Shawkan was not informed of referral to trial: Defence lawyer

Mahmoud Mostafa
5 Min Read
Photojournalist Mahmoud Abu Zeid 'Shawkan' completed 700 days in pre-trial detention on 11 July 2015.

Two years after his arrest during the forceful dispersal of pro-Muslim Brotherhood sit-ins by security forces, photojournalist Mahmoud Abu Zeid, better known as Shawkan, has exceeded the maximum legal pre-trial detention period.

Having spent over two years in prison without standing trial, rumours that he was in fact referred to trail were rebutted by Shawkan’s defence lawyer, who confirmed the defendant was not informed of the referral, a mandatory procedure that legalises it.

“Referral to court to stand trial doesn’t affect the situation of Shawkan, whose release has been mandatory after exceeding the maximum pre-trial detention period,” said Ahmed Abdel Nabi, one of Shawkan’s defence lawyers.

Abdel Nabi told Daily News Egypt that Shawkan was not informed of the referral to trial. The charges Shawkan faces include attempted murder, possession of weapons and ammunition, threatening public peace, disrupting the constitution, and sabotaging public and private property.

News emerged on Tuesday of the defendants in a case titled the “Rabaa Militant Sit-In”, including the Muslim Brotherhood’s Supreme Guide Mohamed Badie, being referred alongside a number of the group’s leaders and members.

Shawkan was rumoured to have been referred to the criminal court in the same trial, although such reports were not confirmed.

■ DATA EXTRACTS:
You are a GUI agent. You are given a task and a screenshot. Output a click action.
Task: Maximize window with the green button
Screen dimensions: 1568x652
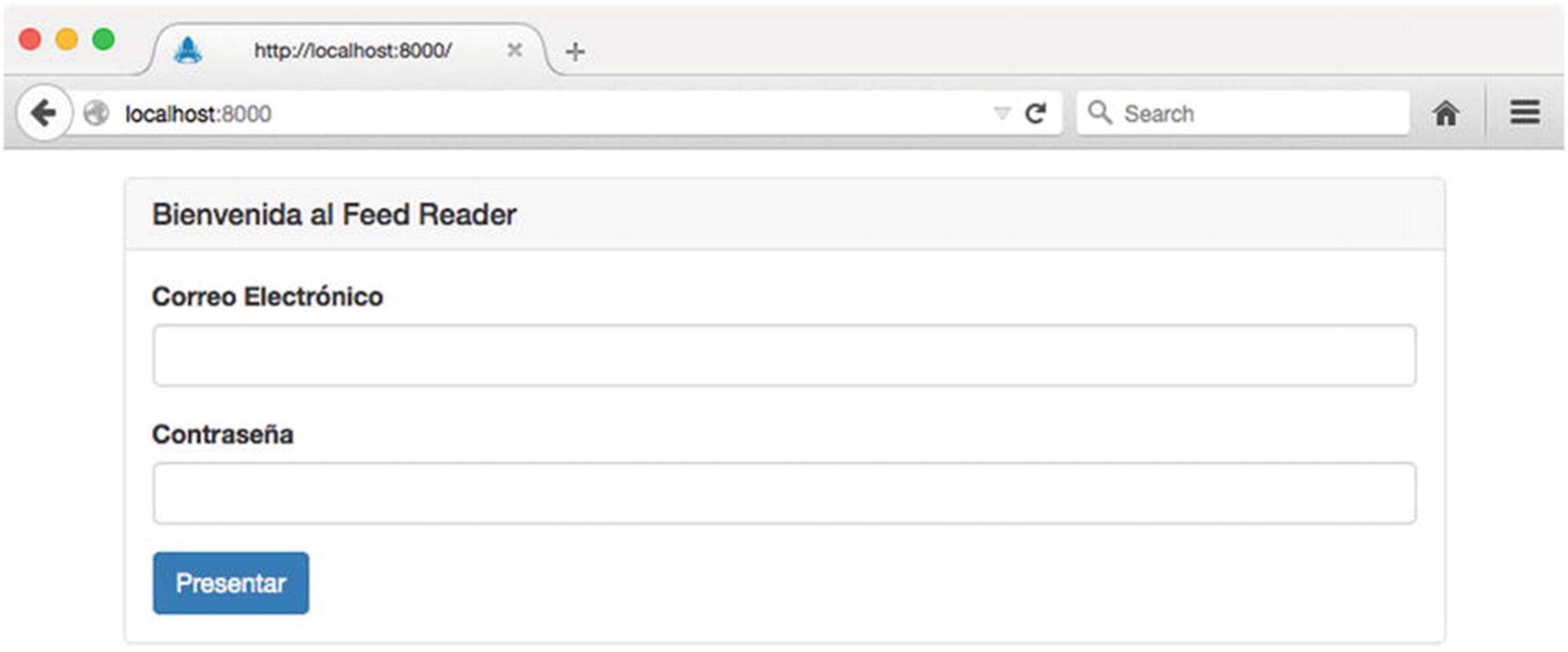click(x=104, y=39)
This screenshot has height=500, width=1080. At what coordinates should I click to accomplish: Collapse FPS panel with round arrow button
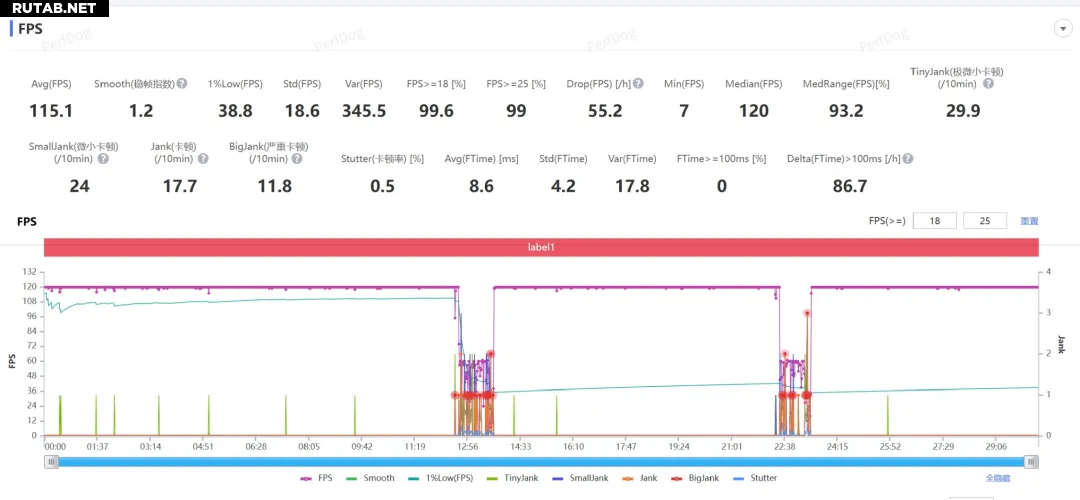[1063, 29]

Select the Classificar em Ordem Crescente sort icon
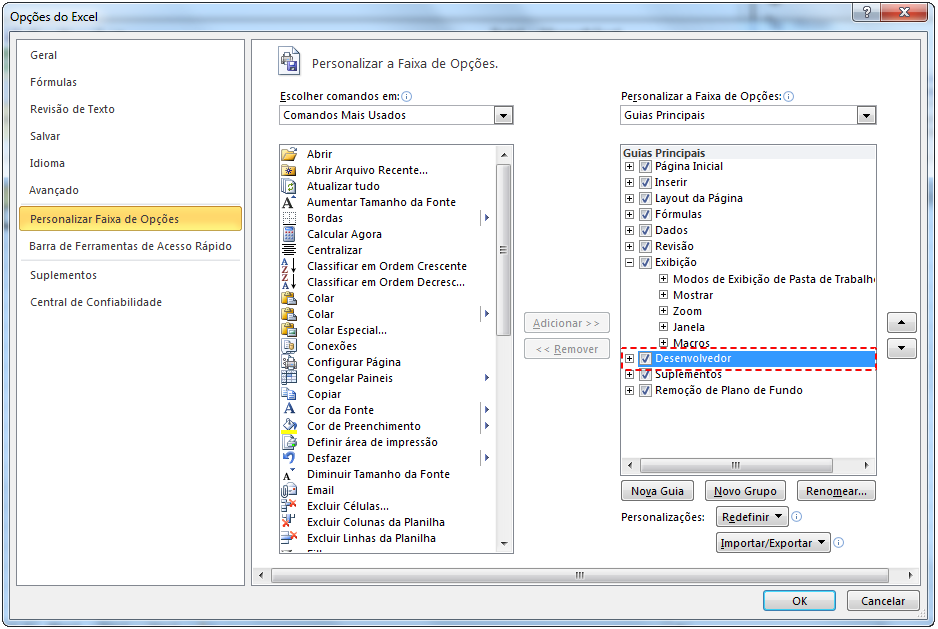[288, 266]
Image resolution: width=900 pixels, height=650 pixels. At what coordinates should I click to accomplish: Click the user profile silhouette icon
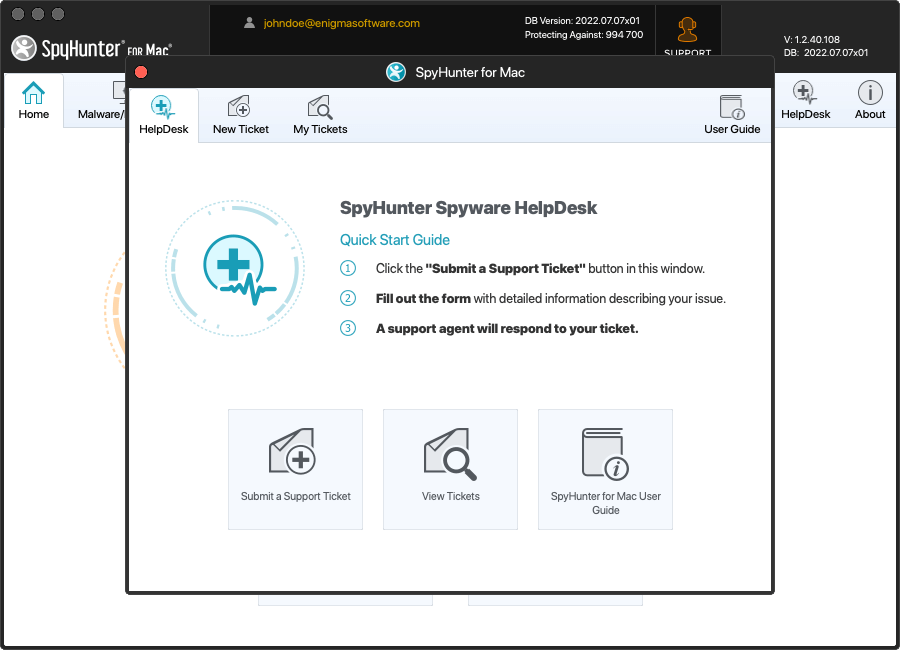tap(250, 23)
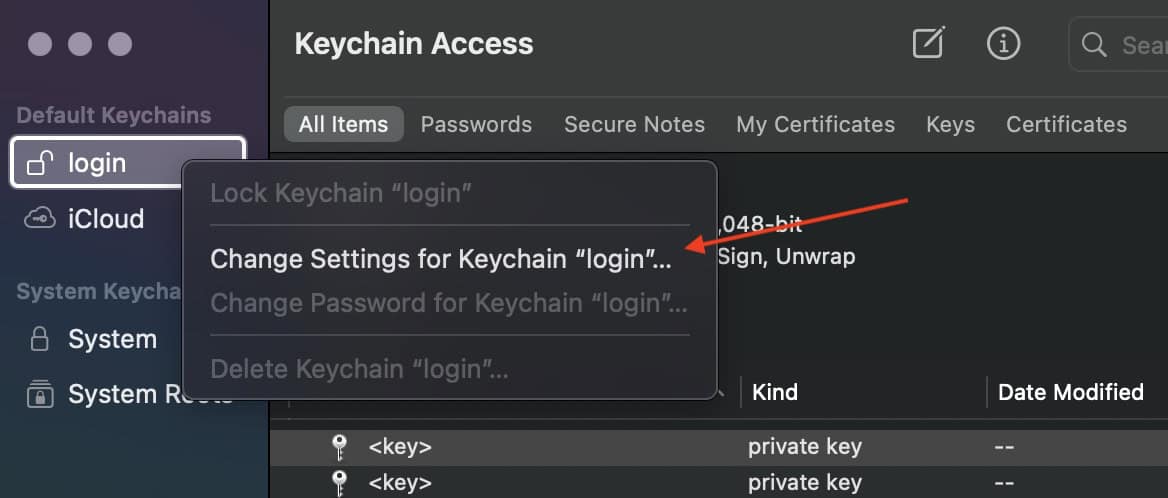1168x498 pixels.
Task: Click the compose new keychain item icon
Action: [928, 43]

■ ASSIGNED TASK:
Return the passage of the article on Shawkan's detention exactly as it appears, starting at "Shawkan was not informed of referral" and ending at "Shawkan’s defence lawyers.", please.

■ ANSWER AREA:
Shawkan was not informed of referral to trial: Defence lawyer

Mahmoud Mostafa
5 Min Read
Photojournalist Mahmoud Abu Zeid 'Shawkan' completed 700 days in pre-trial detention on 11 July 2015.

Two years after his arrest during the forceful dispersal of pro-Muslim Brotherhood sit-ins by security forces, photojournalist Mahmoud Abu Zeid, better known as Shawkan, has exceeded the maximum legal pre-trial detention period.

Having spent over two years in prison without standing trial, rumours that he was in fact referred to trail were rebutted by Shawkan’s defence lawyer, who confirmed the defendant was not informed of the referral, a mandatory procedure that legalises it.

“Referral to court to stand trial doesn’t affect the situation of Shawkan, whose release has been mandatory after exceeding the maximum pre-trial detention period,” said Ahmed Abdel Nabi, one of Shawkan’s defence lawyers.